This would normally be the time of year when we're eagerly awaiting the release of the next Need for Speed game. However, NFS 2021 has become NFS 2022, as delays are still afflicting EA games.
So, with that in mind, let's take a look at features that we believe need to make their way to the next NFS title.
One of the buzz terms when it comes to the next generation of consoles is haptic feedback. Haptic feedback is a new type of vibration that adds localised vibrations to the controller. So, instead of just the intensity altering, there is now a real differentiation between the feeling you get over different surfaces.
Those that have played the likes of F1 2021 on the PlayStation 5 will know exactly how much of a difference haptic feedback makes.
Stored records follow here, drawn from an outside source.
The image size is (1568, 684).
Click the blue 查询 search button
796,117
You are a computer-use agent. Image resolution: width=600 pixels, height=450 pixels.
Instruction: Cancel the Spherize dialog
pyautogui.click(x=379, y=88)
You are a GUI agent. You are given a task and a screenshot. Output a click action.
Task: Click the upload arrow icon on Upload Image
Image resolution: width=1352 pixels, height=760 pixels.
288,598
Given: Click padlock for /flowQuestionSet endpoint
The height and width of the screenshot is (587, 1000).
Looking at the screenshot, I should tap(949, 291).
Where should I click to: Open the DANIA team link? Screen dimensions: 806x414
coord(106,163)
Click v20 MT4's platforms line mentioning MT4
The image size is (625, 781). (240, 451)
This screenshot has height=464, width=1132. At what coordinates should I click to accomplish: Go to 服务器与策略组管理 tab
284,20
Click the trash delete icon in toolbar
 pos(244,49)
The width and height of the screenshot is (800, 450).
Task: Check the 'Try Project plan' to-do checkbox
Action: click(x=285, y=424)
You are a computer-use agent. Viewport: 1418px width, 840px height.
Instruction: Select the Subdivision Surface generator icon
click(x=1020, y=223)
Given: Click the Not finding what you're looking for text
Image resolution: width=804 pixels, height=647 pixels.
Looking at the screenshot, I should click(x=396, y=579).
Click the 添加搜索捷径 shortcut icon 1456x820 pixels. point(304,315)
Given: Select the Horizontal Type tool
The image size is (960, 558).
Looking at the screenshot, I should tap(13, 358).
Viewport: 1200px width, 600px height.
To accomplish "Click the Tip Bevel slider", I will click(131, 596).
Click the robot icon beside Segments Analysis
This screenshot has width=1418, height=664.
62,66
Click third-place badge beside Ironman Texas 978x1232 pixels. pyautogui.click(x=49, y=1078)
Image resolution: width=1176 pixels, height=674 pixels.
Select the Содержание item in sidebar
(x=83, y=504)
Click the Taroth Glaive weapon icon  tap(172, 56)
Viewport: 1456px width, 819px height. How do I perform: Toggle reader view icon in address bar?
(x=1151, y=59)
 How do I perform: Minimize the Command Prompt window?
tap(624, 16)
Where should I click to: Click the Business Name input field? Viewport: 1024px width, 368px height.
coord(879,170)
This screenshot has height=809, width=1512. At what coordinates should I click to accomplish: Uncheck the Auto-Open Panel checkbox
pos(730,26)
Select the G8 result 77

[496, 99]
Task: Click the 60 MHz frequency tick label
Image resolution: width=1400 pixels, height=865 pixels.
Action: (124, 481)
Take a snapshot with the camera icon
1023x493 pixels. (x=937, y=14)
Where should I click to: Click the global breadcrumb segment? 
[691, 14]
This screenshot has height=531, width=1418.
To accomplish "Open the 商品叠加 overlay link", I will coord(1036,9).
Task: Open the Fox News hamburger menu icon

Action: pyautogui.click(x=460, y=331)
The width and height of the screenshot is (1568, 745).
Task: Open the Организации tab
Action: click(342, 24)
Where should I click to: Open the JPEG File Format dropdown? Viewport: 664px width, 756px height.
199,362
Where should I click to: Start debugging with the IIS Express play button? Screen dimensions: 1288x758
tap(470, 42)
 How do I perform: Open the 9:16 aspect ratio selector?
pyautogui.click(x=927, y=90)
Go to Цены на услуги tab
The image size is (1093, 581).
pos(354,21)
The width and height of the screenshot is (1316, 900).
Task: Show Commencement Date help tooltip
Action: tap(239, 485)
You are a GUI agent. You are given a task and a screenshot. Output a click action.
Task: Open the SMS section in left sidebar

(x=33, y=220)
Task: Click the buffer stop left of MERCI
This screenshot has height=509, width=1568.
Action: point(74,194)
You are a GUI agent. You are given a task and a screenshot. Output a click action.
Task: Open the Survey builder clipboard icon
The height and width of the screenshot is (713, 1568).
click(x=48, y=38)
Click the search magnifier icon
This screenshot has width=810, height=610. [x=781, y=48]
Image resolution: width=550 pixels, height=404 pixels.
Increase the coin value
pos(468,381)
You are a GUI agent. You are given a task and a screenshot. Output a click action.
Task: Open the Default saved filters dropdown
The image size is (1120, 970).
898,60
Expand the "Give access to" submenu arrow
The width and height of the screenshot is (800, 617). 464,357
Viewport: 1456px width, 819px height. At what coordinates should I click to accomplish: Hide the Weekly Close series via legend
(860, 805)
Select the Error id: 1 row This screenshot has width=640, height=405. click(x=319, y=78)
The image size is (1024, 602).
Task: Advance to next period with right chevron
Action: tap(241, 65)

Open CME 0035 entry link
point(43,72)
That's all well and good, but how will this feature be adapted into Need for Speed?
We're not sure what the open world you'll get to race around will be like yet. However, if it's anything like Palm City in Heat, the vast majority of the surfaces you'll be driving over will be concrete. So, haptic feedback's potential mainly lies within the crashing element of NFS.
The vibrations of the DualShock 5 could be altered so that when you slam into the wall, or another drive it feels markedly different to scraping along a barrier.
Haptic feedback is also available on the Xbox Series X, although the system isn't as advanced as on PS5.
A new feature to the next gen consoles that both Xbox and PlayStation have nailed is 3D audio. 3D audio, which is also known as Spatial Sound, allows gamers to experience both the volume and location of the audio. This is another level to the binary audio we've become used to and really allows you to immerse yourself in the game.
In a racing game like NFS, this will make a big difference to your spatial awareness. You will no longer have to turn the camera to find out where an opponent's car is. Instead, you'll be able to hear where the car is from the location of the sound of the engine.
If there's one feature that has been consistent with Need for Speed games, it's the quality of the sound. So, for NFS to go to the next level for next gen, it has to make full use of 3D audio.
Here's a trailer for the PS5. showing exactly what 3D audio is and what it feels like to experience:
With more processing power, comes more opportunity to improve the AI. To put it mildly, the AI in NFS Heat was lacklustre. Aside from the different names to pop up on the timing tower in the left of your screen, there was nothing to tell them apart.
A bit of individuality for the AI in a game where customisation is such a large feature would go a long way to aid immersion. But it's not the racers where the AI needs to be improved the most, it's the cops.
The police were comically overpowered in Heat. Escaping them even on low Heat levels was a laborious task and was a little too realistic, in some senses.
NFS needs to go back to the days of Most Wanted and Carbon when it comes to the cops. Yes, they were over-the-top in terms of the RAM SUV's and roadblocks, but at least the police were escapable. If EA could nail the police in the PS2 days, they can do it in the PS5 era as well.